Cicode Programming Reference > Writing Functions > Function Argument Structure

Function Argument Structure

The optional Arguments Statement follows the required FUNCTION Statement and precedes the executable statements of a function in Cicode.

Note: The maximum number of arguments you can have in a function is 128.

When you call a function, you can pass one or more arguments to the function, enclosed within the parentheses ( ) located after the function name statement. Replace the <Arguments> placeholder in the following function example with your Argument Statement.

FunctionName ( <Arguments> )
<Statement> ;
<Statement> ;
<Statement> ;

For your function to perform tasks with data, it requires accessibility to the data. One way to achieve this, is to pass the data directly to the function when the function is being called. To enable this facility, Cicode utilizes arguments in its function structure. An argument in Cicode is simply a variable that exists in memory only as long as its function is processing data, so the scope of an argument is limited to be local only to the function. Arguments cannot be arrays.

Arguments are variables that are processed within the body of the function only. You cannot use an argument outside of the function that declares it.

As arguments are variables used solely within functions, they needs to be declared just as you would otherwise declare a variable in Cicode. See the section titled Declaring Variable Properties. An argument declaration requires a data type, a unique name, and may contain an initial value which also behaves as the default value for the argument.

Notes: In the following function syntax example:

Cicode function argument statements have the following syntax:

[ = <InitialDefaultValue> ]


The Argument Statement in a Cicode function can have only one set of surrounding parentheses ( ), even if no arguments are declared in the function.

If more than one argument is used in the function, each needs to also be separated by a comma.

Argument Statements can be separated over several lines to aid in their readability.

When you call a function, the arguments you pass to it are used within the function to produce a resultant action or return a value. For information on passing data to functions, see the section titled Passing Data to Functions (Arguments). For information on returning results from functions, see the section titled Returning Data from Functions.

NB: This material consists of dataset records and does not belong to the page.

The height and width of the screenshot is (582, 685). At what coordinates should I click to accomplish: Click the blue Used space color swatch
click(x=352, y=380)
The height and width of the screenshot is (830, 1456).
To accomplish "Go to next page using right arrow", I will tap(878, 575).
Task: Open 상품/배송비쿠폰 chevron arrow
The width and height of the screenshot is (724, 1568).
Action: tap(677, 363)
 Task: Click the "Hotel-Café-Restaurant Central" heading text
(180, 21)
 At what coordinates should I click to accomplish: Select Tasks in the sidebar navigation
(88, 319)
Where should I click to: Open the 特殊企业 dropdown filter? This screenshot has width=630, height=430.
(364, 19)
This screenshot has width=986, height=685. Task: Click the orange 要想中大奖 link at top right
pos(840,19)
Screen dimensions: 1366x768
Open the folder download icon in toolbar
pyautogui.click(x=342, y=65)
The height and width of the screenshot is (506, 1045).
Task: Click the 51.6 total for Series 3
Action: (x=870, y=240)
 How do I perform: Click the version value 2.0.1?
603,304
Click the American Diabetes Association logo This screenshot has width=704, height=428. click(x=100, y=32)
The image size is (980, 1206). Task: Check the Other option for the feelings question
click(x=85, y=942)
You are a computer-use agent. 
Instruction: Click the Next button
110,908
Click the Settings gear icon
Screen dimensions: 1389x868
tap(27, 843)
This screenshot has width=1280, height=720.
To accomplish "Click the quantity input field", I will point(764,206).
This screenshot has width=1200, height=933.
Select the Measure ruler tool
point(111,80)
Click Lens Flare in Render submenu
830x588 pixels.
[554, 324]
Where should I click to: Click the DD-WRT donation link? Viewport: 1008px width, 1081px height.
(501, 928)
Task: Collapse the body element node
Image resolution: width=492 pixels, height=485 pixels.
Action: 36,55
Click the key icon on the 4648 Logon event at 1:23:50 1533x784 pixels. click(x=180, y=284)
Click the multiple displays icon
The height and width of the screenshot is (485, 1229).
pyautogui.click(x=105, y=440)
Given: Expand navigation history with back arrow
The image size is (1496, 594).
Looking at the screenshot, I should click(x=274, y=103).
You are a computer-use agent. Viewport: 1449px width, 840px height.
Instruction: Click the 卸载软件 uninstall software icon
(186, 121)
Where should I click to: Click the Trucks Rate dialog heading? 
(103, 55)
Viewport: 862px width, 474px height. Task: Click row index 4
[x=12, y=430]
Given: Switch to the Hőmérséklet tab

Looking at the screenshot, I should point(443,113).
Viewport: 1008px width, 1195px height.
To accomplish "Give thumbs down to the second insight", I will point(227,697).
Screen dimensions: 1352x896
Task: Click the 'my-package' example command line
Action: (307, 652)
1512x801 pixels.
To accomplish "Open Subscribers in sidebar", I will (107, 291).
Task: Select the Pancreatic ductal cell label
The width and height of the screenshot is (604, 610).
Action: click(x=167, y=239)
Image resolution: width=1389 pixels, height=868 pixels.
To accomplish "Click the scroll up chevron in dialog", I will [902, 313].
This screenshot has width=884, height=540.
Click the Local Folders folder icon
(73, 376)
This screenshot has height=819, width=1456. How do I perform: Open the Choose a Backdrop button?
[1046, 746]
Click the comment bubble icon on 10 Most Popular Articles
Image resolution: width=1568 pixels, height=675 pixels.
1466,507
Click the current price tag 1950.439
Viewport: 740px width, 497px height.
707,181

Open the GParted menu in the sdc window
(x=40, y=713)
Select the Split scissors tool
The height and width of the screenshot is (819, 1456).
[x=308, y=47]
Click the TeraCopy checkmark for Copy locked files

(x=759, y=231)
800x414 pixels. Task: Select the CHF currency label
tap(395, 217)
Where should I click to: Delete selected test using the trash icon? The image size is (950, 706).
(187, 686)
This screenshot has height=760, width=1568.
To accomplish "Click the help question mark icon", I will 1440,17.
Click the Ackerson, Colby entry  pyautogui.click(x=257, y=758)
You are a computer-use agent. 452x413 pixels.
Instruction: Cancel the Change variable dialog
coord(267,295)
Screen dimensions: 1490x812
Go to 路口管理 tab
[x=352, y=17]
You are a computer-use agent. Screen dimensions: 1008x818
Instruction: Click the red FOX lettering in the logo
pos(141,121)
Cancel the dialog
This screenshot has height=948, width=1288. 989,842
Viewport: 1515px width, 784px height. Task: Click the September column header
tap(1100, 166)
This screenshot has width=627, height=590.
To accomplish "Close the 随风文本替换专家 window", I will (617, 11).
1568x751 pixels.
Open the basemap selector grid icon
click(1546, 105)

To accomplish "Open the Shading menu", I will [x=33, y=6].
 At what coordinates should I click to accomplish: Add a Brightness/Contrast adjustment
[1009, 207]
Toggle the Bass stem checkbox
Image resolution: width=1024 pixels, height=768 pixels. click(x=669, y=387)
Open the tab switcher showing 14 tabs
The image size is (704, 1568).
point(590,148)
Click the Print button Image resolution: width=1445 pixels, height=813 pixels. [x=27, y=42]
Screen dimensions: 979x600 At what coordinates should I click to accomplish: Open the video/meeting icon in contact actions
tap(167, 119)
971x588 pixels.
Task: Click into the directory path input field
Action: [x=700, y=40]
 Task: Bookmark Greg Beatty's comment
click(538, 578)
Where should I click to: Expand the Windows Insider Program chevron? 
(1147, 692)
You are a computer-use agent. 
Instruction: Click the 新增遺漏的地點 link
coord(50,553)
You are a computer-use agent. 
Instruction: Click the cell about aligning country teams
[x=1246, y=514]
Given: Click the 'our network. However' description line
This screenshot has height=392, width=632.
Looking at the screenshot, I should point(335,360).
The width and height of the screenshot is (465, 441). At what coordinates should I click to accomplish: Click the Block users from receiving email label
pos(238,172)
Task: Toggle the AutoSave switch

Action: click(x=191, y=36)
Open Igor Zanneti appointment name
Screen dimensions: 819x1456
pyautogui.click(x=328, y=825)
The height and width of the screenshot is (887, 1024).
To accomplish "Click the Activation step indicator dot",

Arguments are used in the function and referred to by their names. For instance, if we name a function AddTwoIntegers, and declare two integers as arguments naming them FirstInteger and SecondInteger respectively, we would end up with a sample function that looks like the following:

AddTwoIntegers ( INT FirstInteger, INT SecondInteger )
INT Solution ;
Solution = FirstInteger + SecondInteger ;
RETURN Solution ;

In this example, the function would accept any two integer values as its arguments, add them together, and return them to the caller as one integer value equal to the summed total of the arguments values passed into the function.

This functionality of passing values into a function as arguments, manipulating the values in some way, then being able to return the resultant value, is what makes functions potentially very powerful and time saving. The code only needs to written once in the function, and can be utilized any number of times from any number of locations in CitectSCADA. Write once, use many.